Elsewhere in the piece, Wiener mentions abortion rights:
Thus when the citizens of the District of Columbia decided their city
would be safer if it banned handguns, the Supreme Court—in the case of D.C. v. Heller—told
them they could not. One need not resolve the wisdom of such a policy
to see the revolution worked by the judiciary trumping the deliberate
sense of a community in resolving the boundaries of rights. The resort
to the courts to overturn the Affordable Care Act resulted from the same
mentality.
But so does the use of the judiciary to overturn majorities on
abortion or any number of other priorities prized by the left. That is
not by any means to equate those issues with what happened in Newtown.

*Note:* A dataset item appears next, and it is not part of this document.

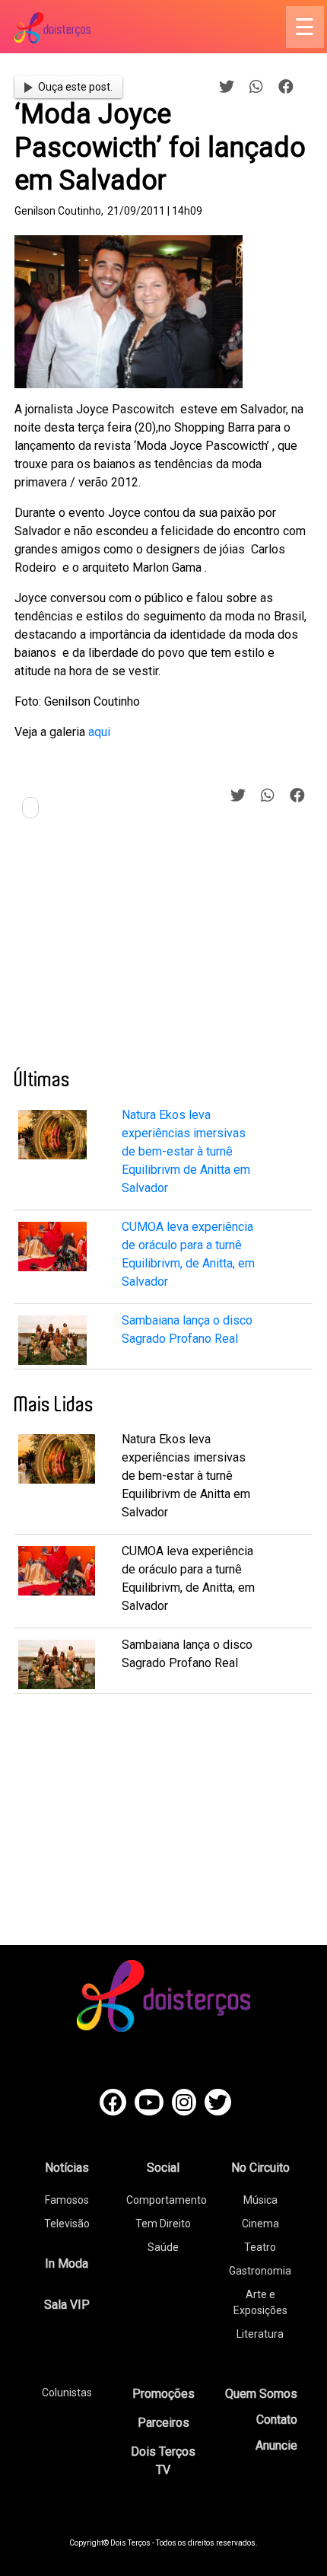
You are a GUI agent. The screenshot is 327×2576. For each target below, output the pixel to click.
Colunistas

It is, however, to say there is an inescapable linkage in the absolutism
surrounding rights that characterizes both sides.
Each claims its priorities are exempt from the judgment of the
community. Each is quicker to turn to the courts than to democratic
persuasion. Each claims its rights are absolute, without boundary,
isolated from regulation, indifferent to the opinions of one’s
neighbors. Each amounts to a claim to do whatever one wants, whenever
one wants, regardless of what others want. And each is part of a
culture of rights that, every bit as much as a culture of guns, must
change if another Newtown is to be deterred.

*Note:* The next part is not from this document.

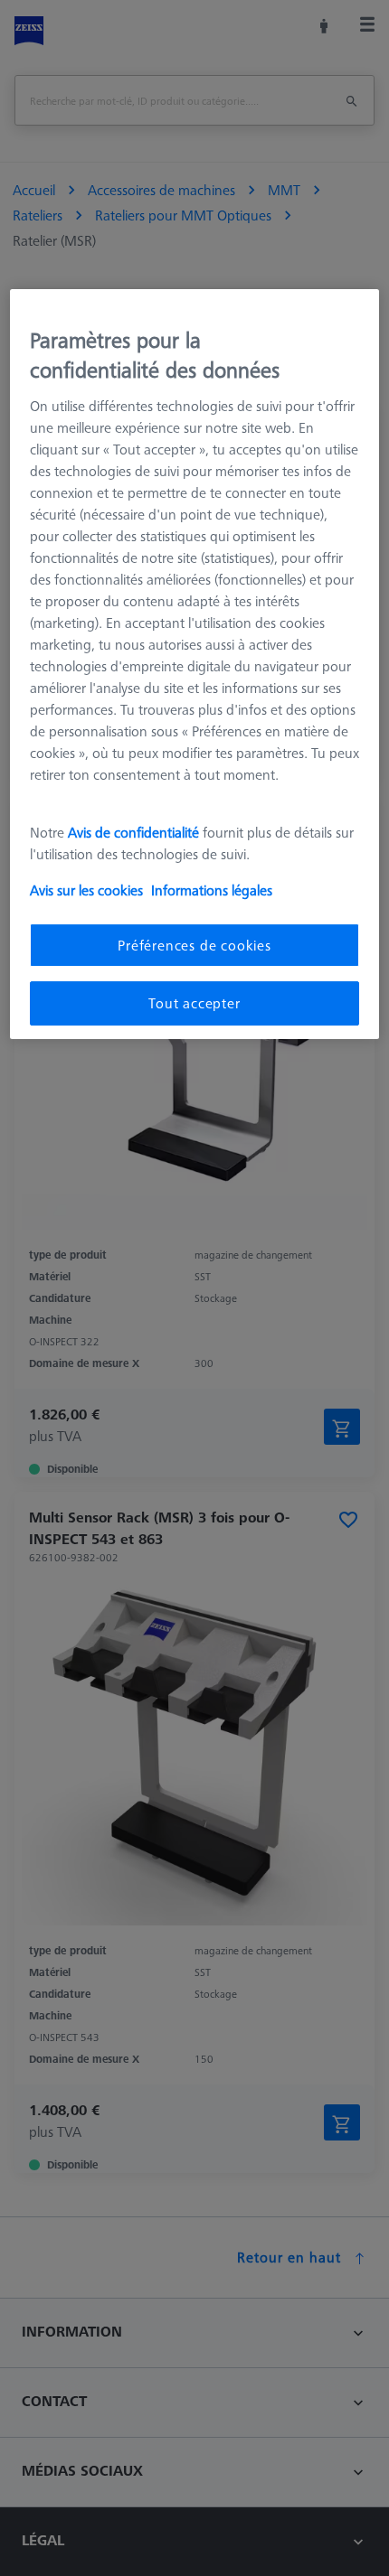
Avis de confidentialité (135, 832)
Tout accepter (194, 1003)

So here is the question I am grappling with after reading this piece: What is the difference between the conservative defense of the right to own any kind of gun and the liberal defense of a woman's right to an abortion? Guns have the potential to end lives. Abortion does end lives.
3 comments:
This sentence troubled me: "The rights culture roosted in Newtown, Connecticut, in the preposterous claim that the Second Amendment, the only provision in the Bill of Rights that specifically announces its purpose—that being a well-regulated militia—permits the limitless ownership of all types of guns by all types of people in all types of circumstances."
The all-types-all-people-all-circumstances formula is a straw man. No gun control advocate that I've ever heard of advocates it. None.
Sorry, I meant "no gun rights advocate," not " no gun control advocate."
So here is the question I am grappling with after reading this piece: What is the difference between the conservative defense of the right to own any kind of gun and the liberal defense of a woman's right to an abortion? Guns have the potential to end lives. Abortion does end lives.
Yah, you're in there, John.
The question is one of natural rights. There is a natural right to self-defense. In the 21st C, you need a gun, and a pretty good one.
Also why "life of the mother" in abortion is inviolate regardless of the fetus' status as a human being. the mother has the natural right of self-defense if completing the pregnancy would kill her.
Thereafter, it gets a bit squirrelly---we are morally illiterate when it comes to the nature of rights, too confused by "rightstalk." Is liberty a political right---therefore an "alienable" right---or is liberty unalienable, which means my gun defends not just my life [and my family's] but our liberty against tyranny as well?
Because that is---or must be---the pro-gun argument in the end.
I can't wrap my mind around a mother's "liberty" requiring a system of legalized abortion providers. In carrying to term, her loss of liberty would only be temporary, the child born[e] successfully, and responsibility for raising her borne by society or state.
I think this is where we need to become morally literate as to what is a natural right and what are merely political/conventional/manmade "rights." They are different and we cannot defend them all without prioritizing.
[This has been my area of study. That the question of "rights" hits the fan at the American Founding is why I've become a student of it.]